The author freely admits he's OCD and suffers bouts of terrible anxiety cause by the disorder. He blames his cause on extreme guilt of suspect origins. His fear of HIV infection and focus on blood infection came about when the world was coming to grips with the terrible AIDS disease. He was scared to death of getting the illness or of infecting his baby daughter, and his fears spun out of control. The was no rational cause for his angst, but that doesn't matter to a person with OCD. They worry, they count, they check and recheck repeatedly, they horde, and they spin in a never ending cycle that prevents them from functioning.

He tells the story of the 1930's era wealthy New York Collyer brothers who horded and became the subject of curiosity and interviews by the media. One brother lost his eyesight and his brother cared for him. When asked about all the newspapers in the mansion, the sighted brother said they for when his brother's eyesight returned. He was treating him himself by feeding him hundreds of oranges. Both died after the sighted brother was trapped under a pile of collapsing debris while trying to serve his brother's breakfast. Should you try to find any logic in this, there is none. This is the essence of OCD: compulsive non-logical thoughts and behaviors that are out of control. The whole disorder is unreal logic.

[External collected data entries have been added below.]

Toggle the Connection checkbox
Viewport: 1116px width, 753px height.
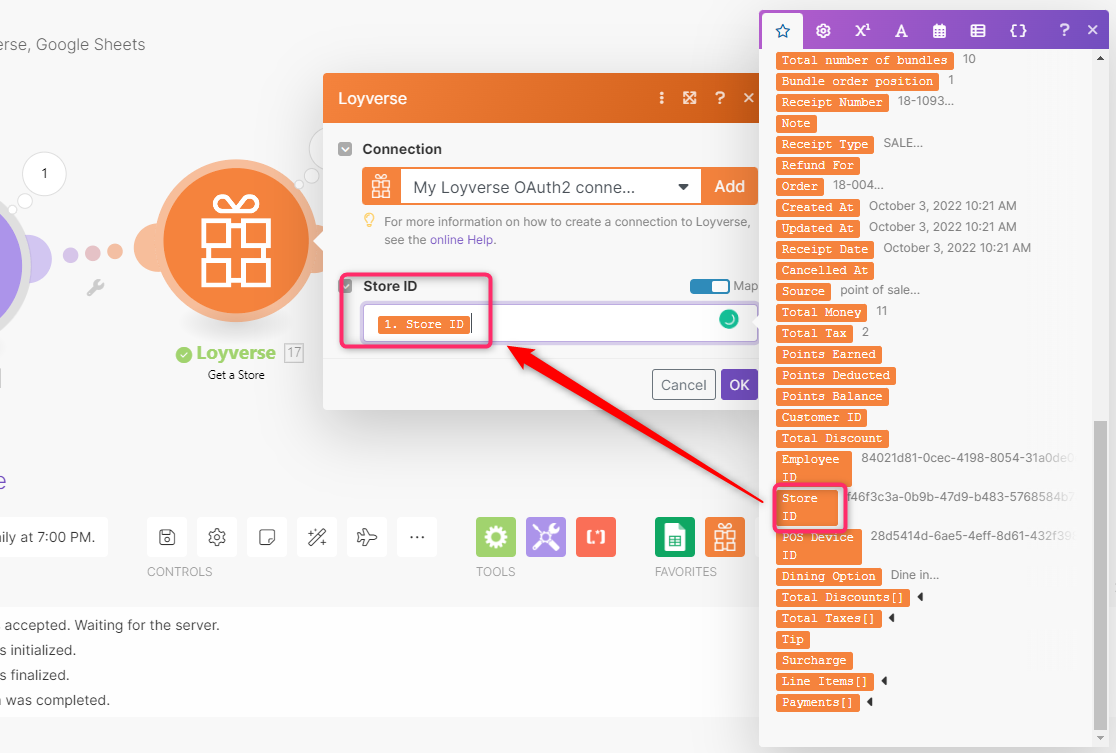point(345,149)
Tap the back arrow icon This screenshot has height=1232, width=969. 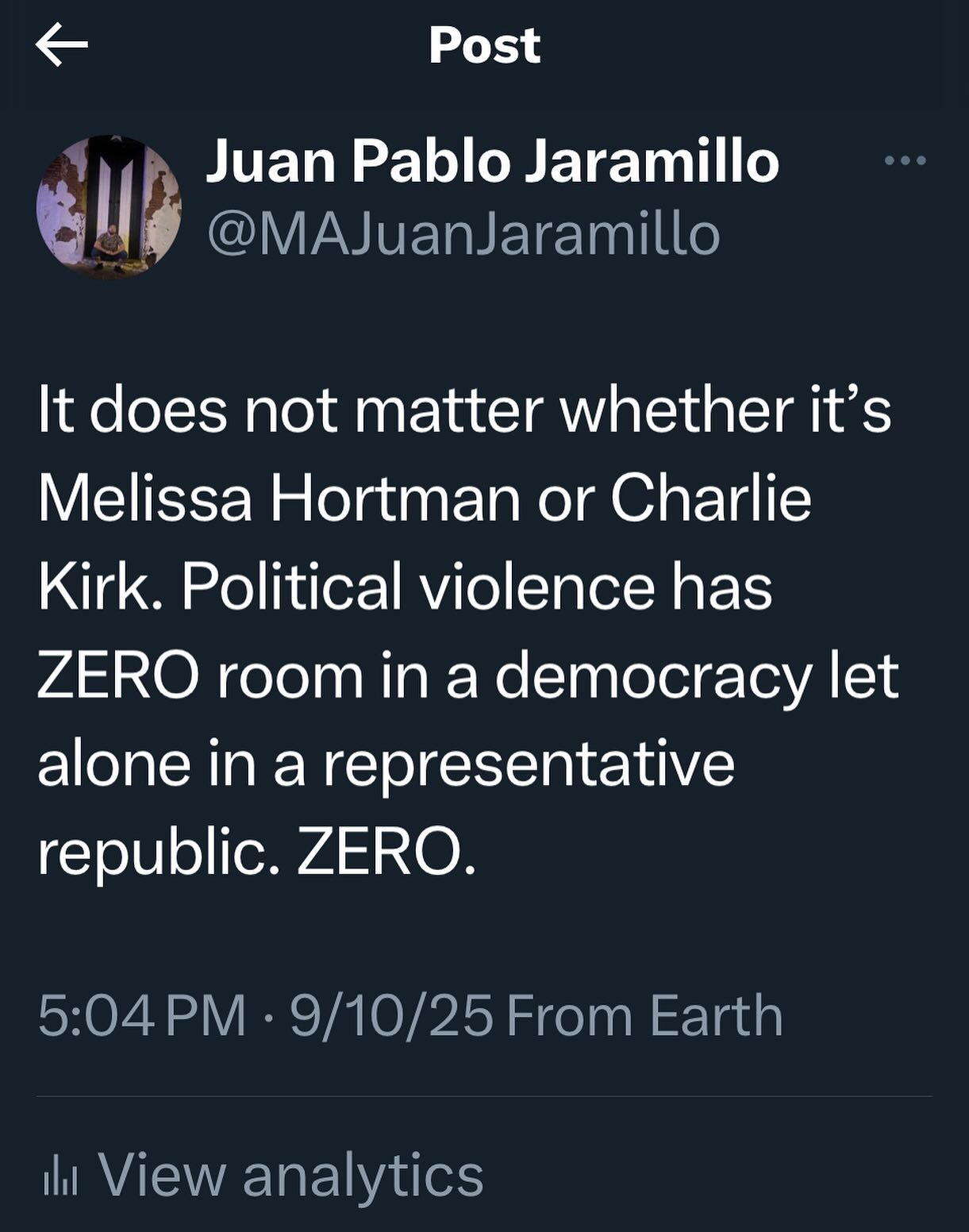coord(62,45)
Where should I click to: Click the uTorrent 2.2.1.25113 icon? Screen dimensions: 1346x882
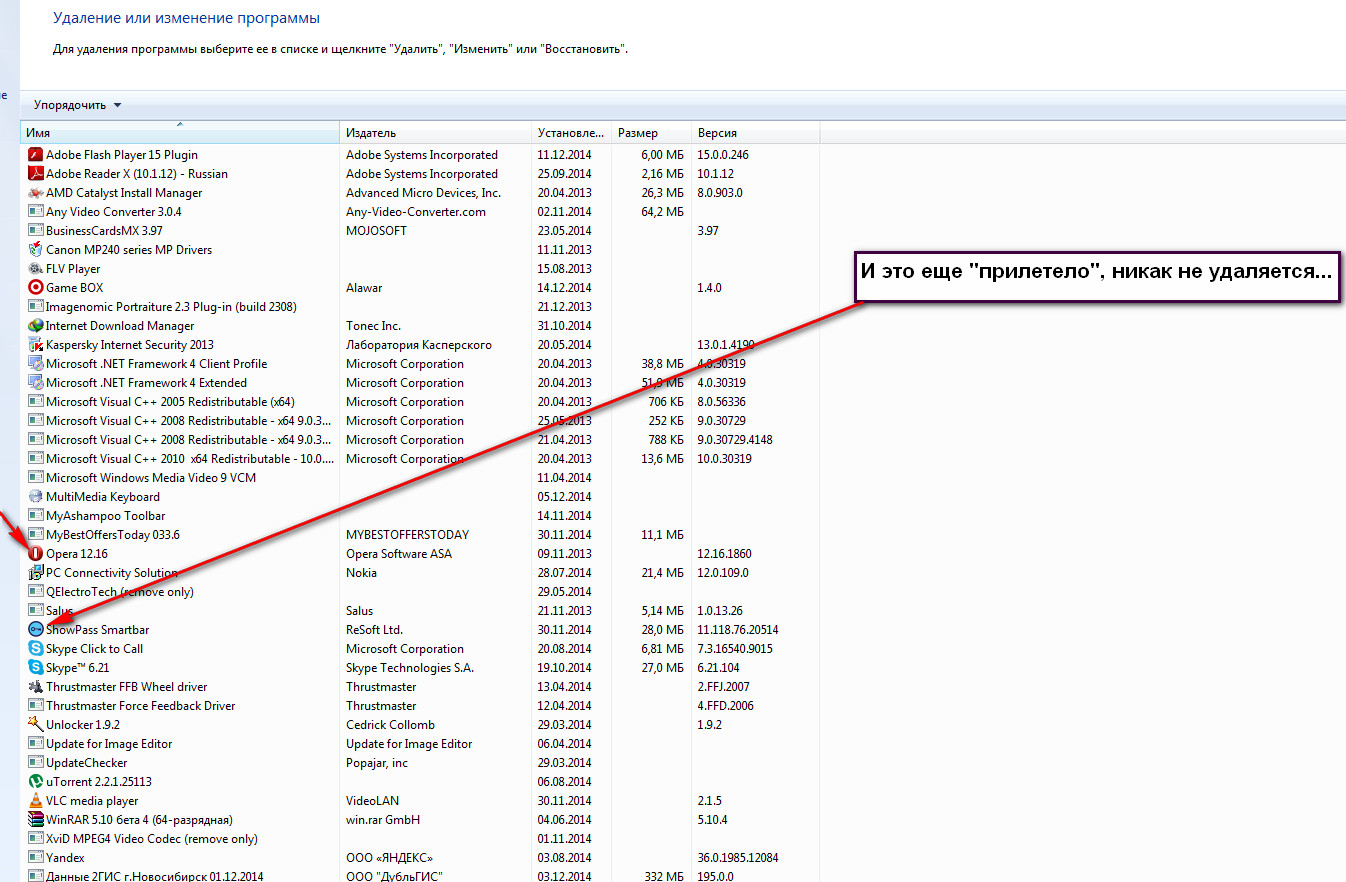click(36, 782)
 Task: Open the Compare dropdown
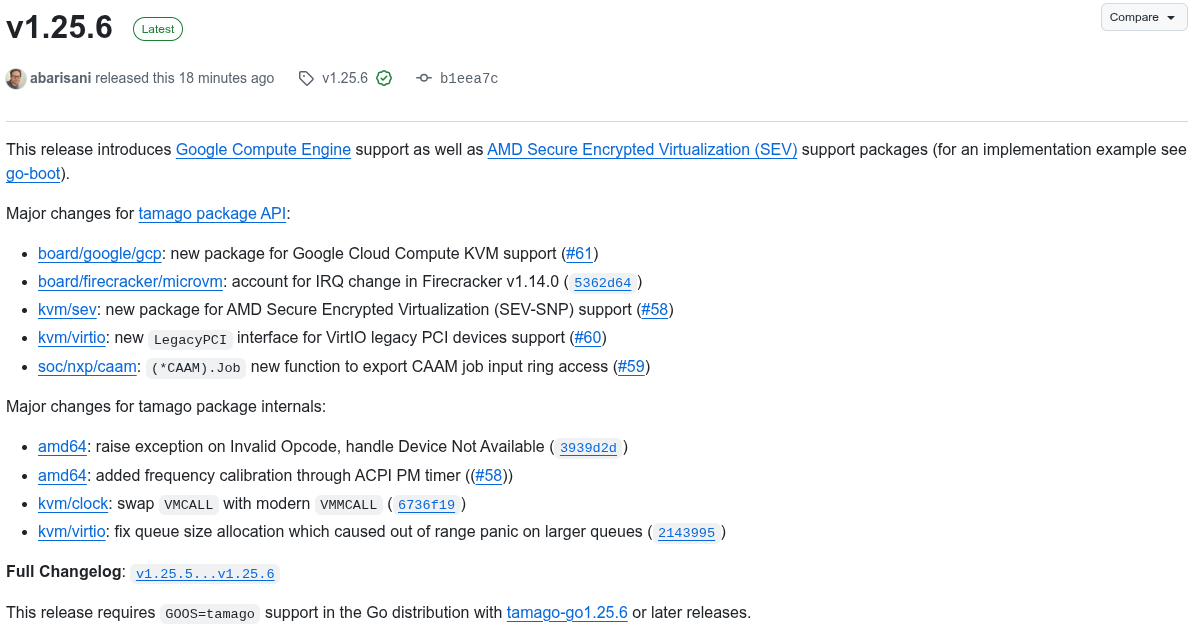tap(1144, 17)
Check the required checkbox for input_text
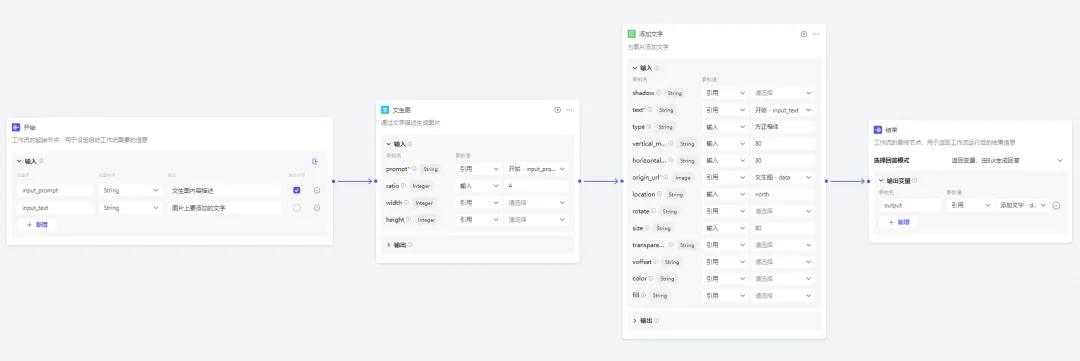The width and height of the screenshot is (1080, 361). 297,207
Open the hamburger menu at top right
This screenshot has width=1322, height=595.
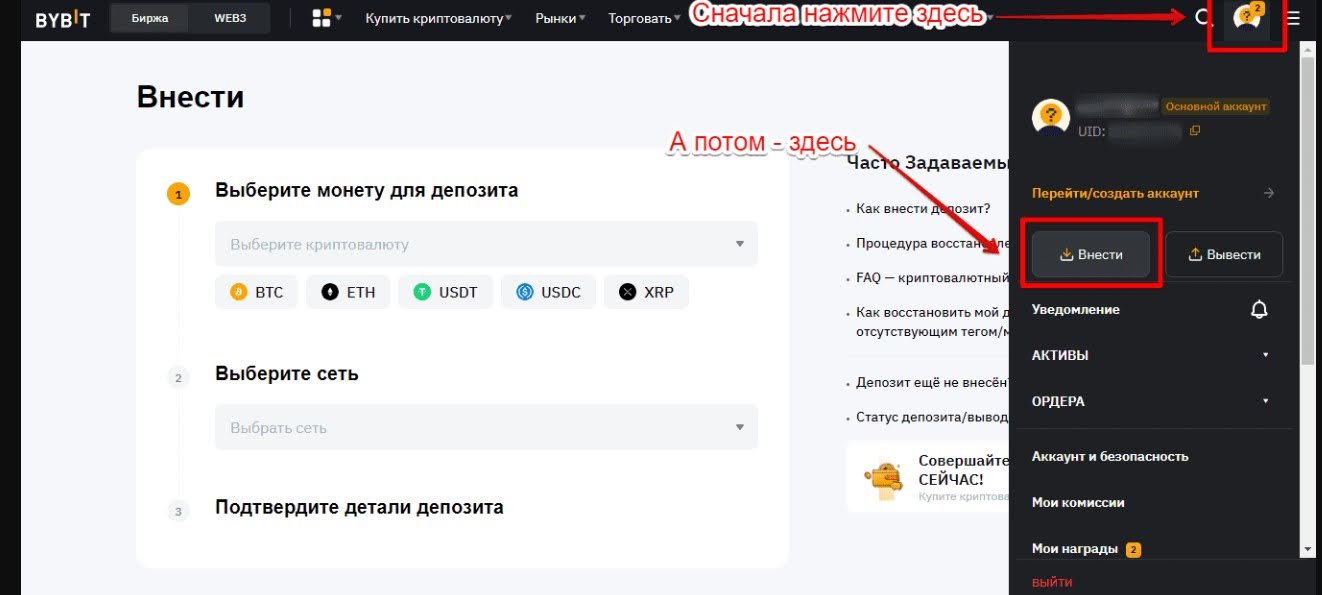click(1295, 17)
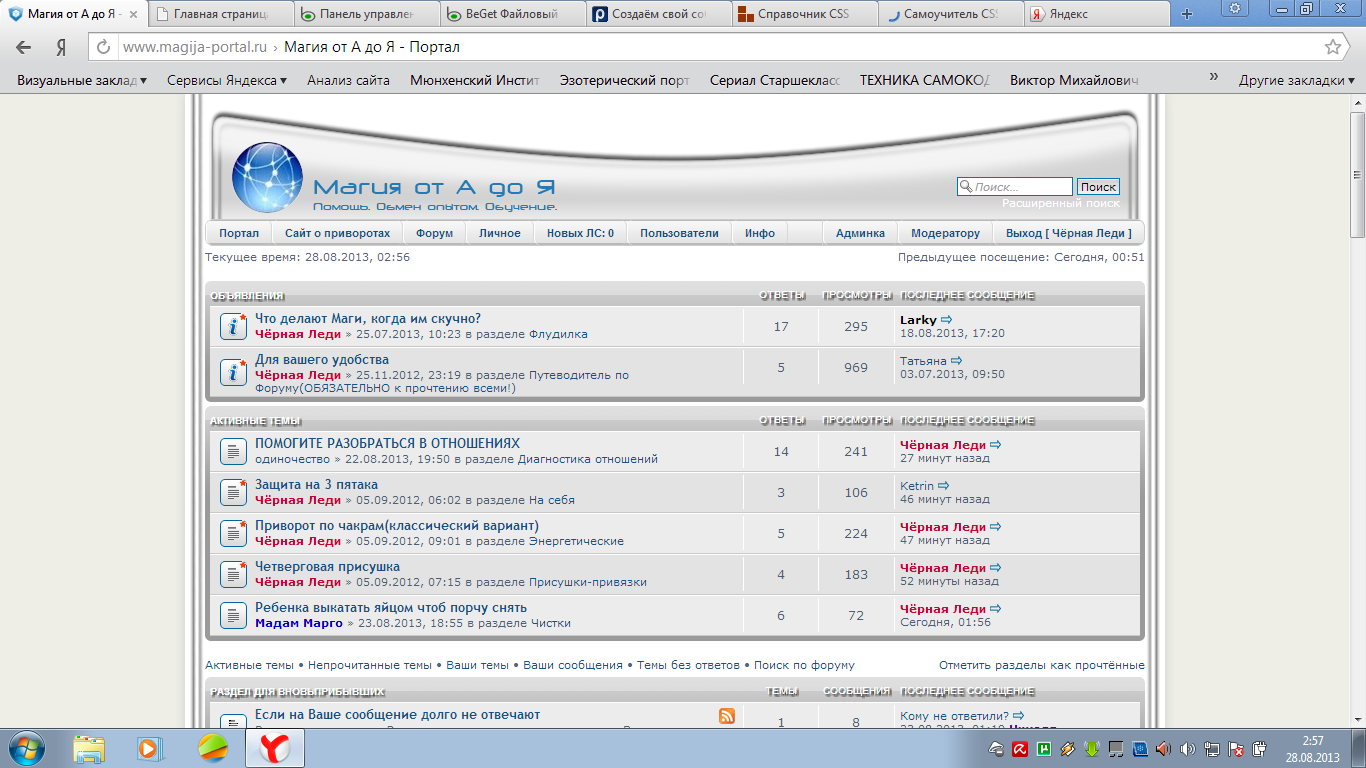Viewport: 1366px width, 768px height.
Task: Click inside the forum search input field
Action: pyautogui.click(x=1021, y=187)
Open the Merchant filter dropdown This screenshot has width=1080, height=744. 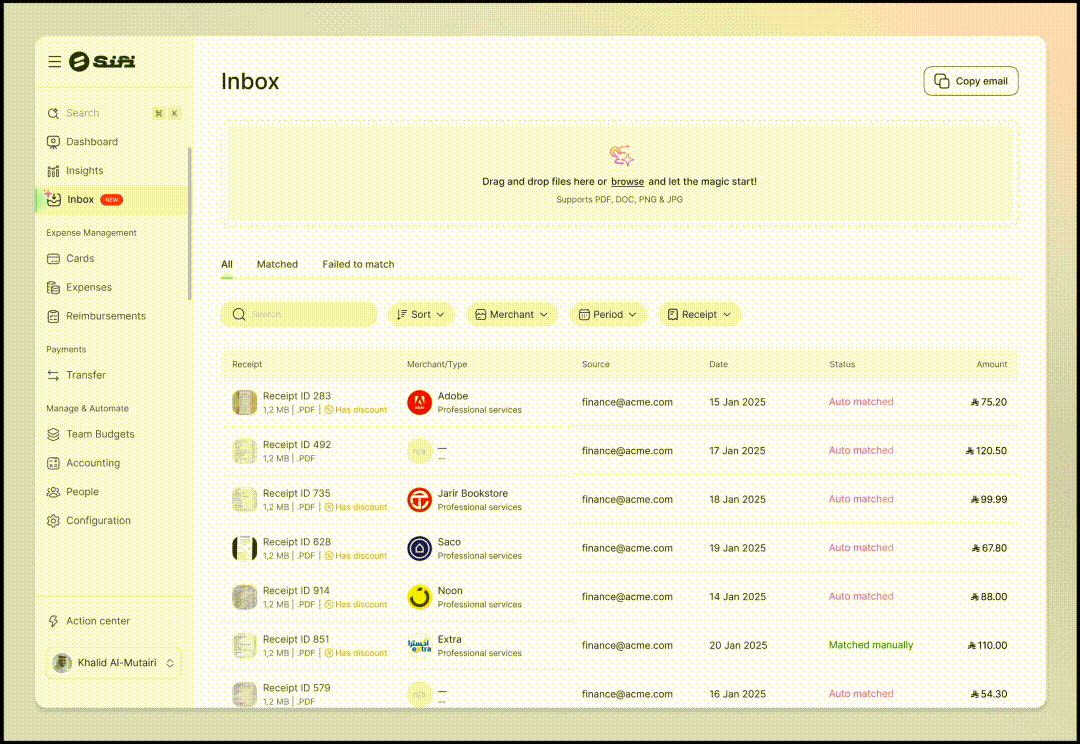[512, 314]
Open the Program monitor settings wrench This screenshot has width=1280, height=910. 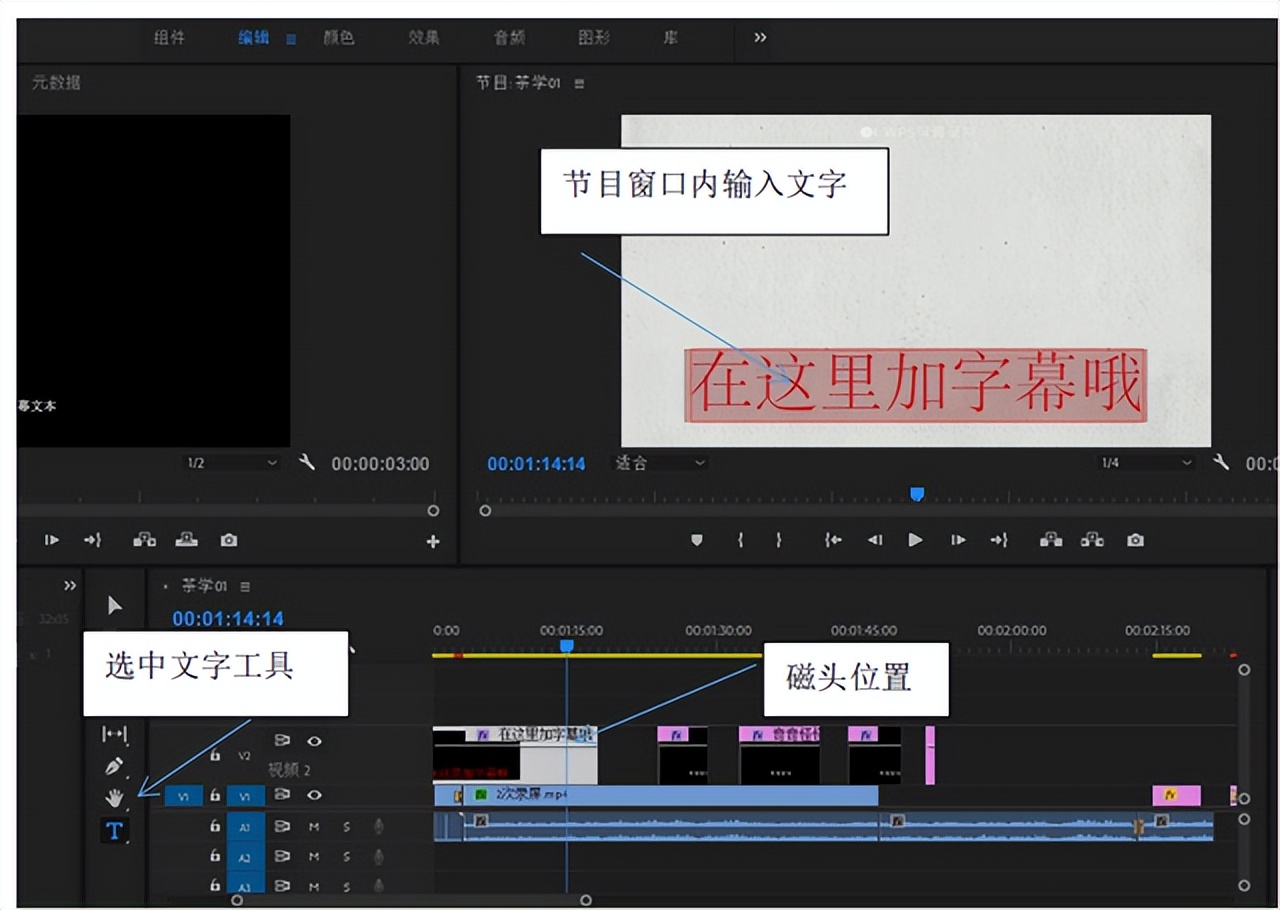point(1220,462)
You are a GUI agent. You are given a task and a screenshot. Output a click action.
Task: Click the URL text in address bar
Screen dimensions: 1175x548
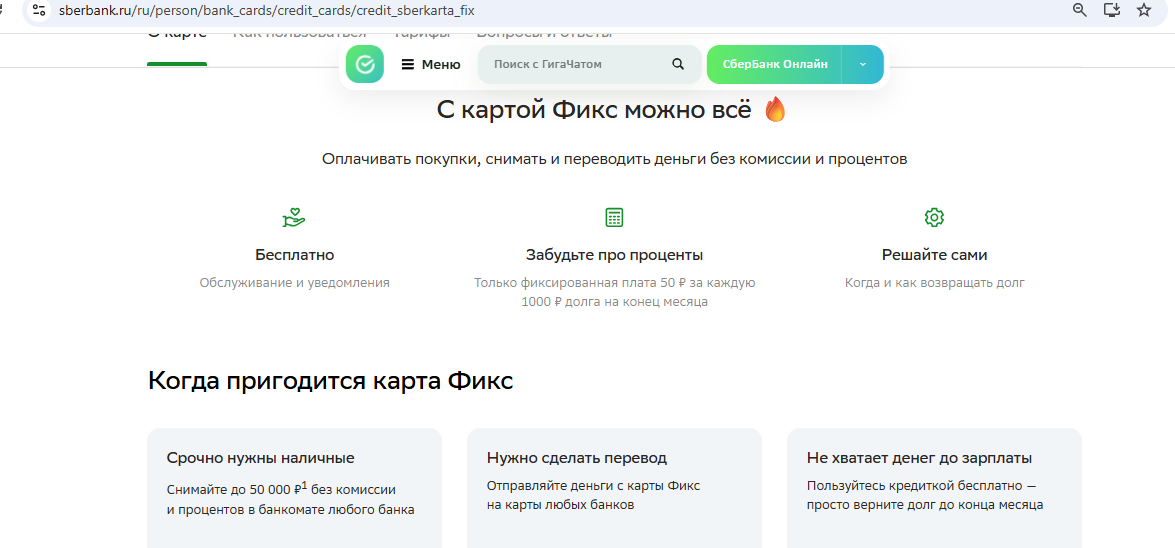point(266,10)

Where does this affliction come from? He traces possibilities in depth. It may be nature or nurture or both. He also traces treatments from early times, through the long Freud years, to the present. He even explains the DSM classification origins and how designations have changed. Mental health is clearly a problem area for medicine and the changing classifications of disorders proves this. The history of treatment is as scary as the disorder.

For him both meds and therapy worked – for the most part. He speaks at length about cognitive behavioral therapy and how it helped. Sometimes nothing works. There is no one good answer.

OCD patients have been favorite targets for those who worked with lobotomy. Famously, Rosemary Kennedy had a prefrontal lobotomy. As may have Eva Peron sometime prior to her death. It's been used to try to cure or treat most mental illnesses. Sadly, it still is under the guise of other forms and names. Adams labels lobotomy-type procedures as ice-pick surgery.

Most people have unwanted thoughts and fleeting compulsive ideas such as driving off embankments or thoughts of hurting others. These are flights of the imagination on which most people would never act, including OCD sufferers. But, for the afflicted, the thoughts keep coming back. Even though he would never purposely get HIV infected blood on his little girl, or even have access to such blood, the thoughts and fears wouldn't leave him. He was treated by a cognitive behavioral therapist who told him that he, the doctor, would take responsibility for the problem, telling him that the therapist would never do anything that would hurt his own career. It would be too dumb and risky. That shifted the responsibility to the therapist and eased the author's fears. Logical? Hardly. But it worked. Just as the disorder is not logical, the solution may not be either.

He concludes that modern psychiatry is a castle built in sand. He tells us that most people with OCD can't be cured, but they can be helped. Because of his depth of research and his 'I have been there and I understand' approach, this book should be of major value to persons suffering from this disorder. 'You are not alone' is his message. Too many people hide their disorder fearing job loss and ridicule. That fear is real.